The irresistible nature of a historical mystery is actually centre to two of this year’s TV Christmas gifts. I haven’t yet seen the big new Hallmark festive offering but the Decider review of The Mystery of Mistletoe Lane explains that when Heidi and her two children move from North Carolina so she can become the director of the historical society in the New England town of New Hollow, they move into an old house. She’s there to restore the town’s old buildings – the classic strategy of using built heritage to revitalise the town centre – but faces a festive battle with the town’s deputy mayor who plans to close the historical society to save money. Meanwhile the children discover tiny reindeer figurines in the house which hold a series of clues to a past mystery and, happily, handsome David, a former director of the historical society, is also on hand to help investigate.

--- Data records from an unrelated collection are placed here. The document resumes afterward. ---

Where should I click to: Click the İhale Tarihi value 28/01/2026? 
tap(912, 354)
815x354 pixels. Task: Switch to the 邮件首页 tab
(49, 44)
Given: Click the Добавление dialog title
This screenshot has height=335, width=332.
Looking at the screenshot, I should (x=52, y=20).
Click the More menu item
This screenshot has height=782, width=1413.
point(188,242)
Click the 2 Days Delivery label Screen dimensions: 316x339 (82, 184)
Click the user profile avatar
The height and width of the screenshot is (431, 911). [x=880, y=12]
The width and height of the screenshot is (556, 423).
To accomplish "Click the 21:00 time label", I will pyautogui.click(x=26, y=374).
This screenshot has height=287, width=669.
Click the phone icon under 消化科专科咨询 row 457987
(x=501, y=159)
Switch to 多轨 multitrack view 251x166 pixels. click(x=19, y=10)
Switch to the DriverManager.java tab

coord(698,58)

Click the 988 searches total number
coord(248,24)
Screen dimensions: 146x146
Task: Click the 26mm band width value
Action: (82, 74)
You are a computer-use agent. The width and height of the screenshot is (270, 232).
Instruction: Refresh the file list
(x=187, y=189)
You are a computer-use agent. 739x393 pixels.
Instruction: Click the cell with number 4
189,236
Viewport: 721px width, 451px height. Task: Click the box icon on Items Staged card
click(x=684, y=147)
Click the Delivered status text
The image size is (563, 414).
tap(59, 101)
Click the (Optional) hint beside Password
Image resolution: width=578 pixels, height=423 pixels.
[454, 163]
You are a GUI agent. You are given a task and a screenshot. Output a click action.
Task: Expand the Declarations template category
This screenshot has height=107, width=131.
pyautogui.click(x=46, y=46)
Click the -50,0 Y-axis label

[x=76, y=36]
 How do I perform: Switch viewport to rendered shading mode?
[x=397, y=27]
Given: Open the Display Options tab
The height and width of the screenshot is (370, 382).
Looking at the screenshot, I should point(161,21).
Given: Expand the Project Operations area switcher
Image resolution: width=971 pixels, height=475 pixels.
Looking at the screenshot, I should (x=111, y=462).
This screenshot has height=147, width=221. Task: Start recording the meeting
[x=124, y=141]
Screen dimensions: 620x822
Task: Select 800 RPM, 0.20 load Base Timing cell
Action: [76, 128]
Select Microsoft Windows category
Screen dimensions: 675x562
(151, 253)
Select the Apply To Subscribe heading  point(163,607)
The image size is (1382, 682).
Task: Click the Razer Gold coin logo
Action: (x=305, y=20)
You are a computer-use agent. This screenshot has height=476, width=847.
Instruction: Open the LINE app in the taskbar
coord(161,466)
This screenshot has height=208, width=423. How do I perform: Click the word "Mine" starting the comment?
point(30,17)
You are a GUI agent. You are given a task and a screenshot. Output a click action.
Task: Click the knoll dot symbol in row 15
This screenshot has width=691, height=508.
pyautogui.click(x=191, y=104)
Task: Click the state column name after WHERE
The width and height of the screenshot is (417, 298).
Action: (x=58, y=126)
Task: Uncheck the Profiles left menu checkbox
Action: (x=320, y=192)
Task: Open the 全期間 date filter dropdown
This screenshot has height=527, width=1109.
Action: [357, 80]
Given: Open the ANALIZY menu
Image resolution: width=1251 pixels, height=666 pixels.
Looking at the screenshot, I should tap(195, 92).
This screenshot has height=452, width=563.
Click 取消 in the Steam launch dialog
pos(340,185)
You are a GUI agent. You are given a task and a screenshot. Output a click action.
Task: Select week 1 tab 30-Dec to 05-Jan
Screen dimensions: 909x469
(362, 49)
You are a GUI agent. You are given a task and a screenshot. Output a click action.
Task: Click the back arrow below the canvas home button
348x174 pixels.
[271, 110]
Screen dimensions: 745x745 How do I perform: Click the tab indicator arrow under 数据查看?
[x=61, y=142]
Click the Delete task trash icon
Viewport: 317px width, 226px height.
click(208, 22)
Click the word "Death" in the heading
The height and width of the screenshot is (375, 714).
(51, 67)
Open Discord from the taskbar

Big thanks to Louise Bell on Twitter/X for drawing A Star for Christmas (Channel 5, 2023) to my attention. This time it’s glamorous, big city property developer Gracie who needs the expertise of Happy Hollow town historian Jack to track down the owners of five wee plots of land that could stymie her plan to build a new hotel. They hang out in the town museum and what looks like a real archive (complete with rolling stacks) quite a lot. There’s a tremendous moment when Gracie, frustrated at not getting access to the land records she needs, declares that the county government office is “holding the records hostage” exactly like Jacques Derrida describing documents moving into archives as entering “house arrest” (Archive Fever: A Freudian Impression, 1994). To get around this Gracie and Jack employ some innovative archival research techniques in their quest, such as using an oral history approach to elicit childhood memories from an old lady and then ‘reading’ these memories ‘against the archival grain’ by using their imaginations to make connections that lead to the facts. Archival values collapse somewhat when Jack allows Gracie to wear an outfit from the museum to a costume party – shades of the Kim Kardashian Marilyn Monroe Met Gala dress stunt – but in the end they both learn more about how to value time and move forward by building with the past.

A time to be together…
The star atop the tree of look-back Christmas movies is, of course, It’s A Wonderful Life. It includes plenty of reflections on the past, as unhappy George Bailey reassesses his life and learns of his personal place in his small town’s history. The scene that I personally enjoy the most is seeing Mary, who without George, is living her alternative life as a spinster librarian. Worst fate ever? Or perhaps #LifeGoals?! The jury’s out but it serves to remind us all of the paths not taken.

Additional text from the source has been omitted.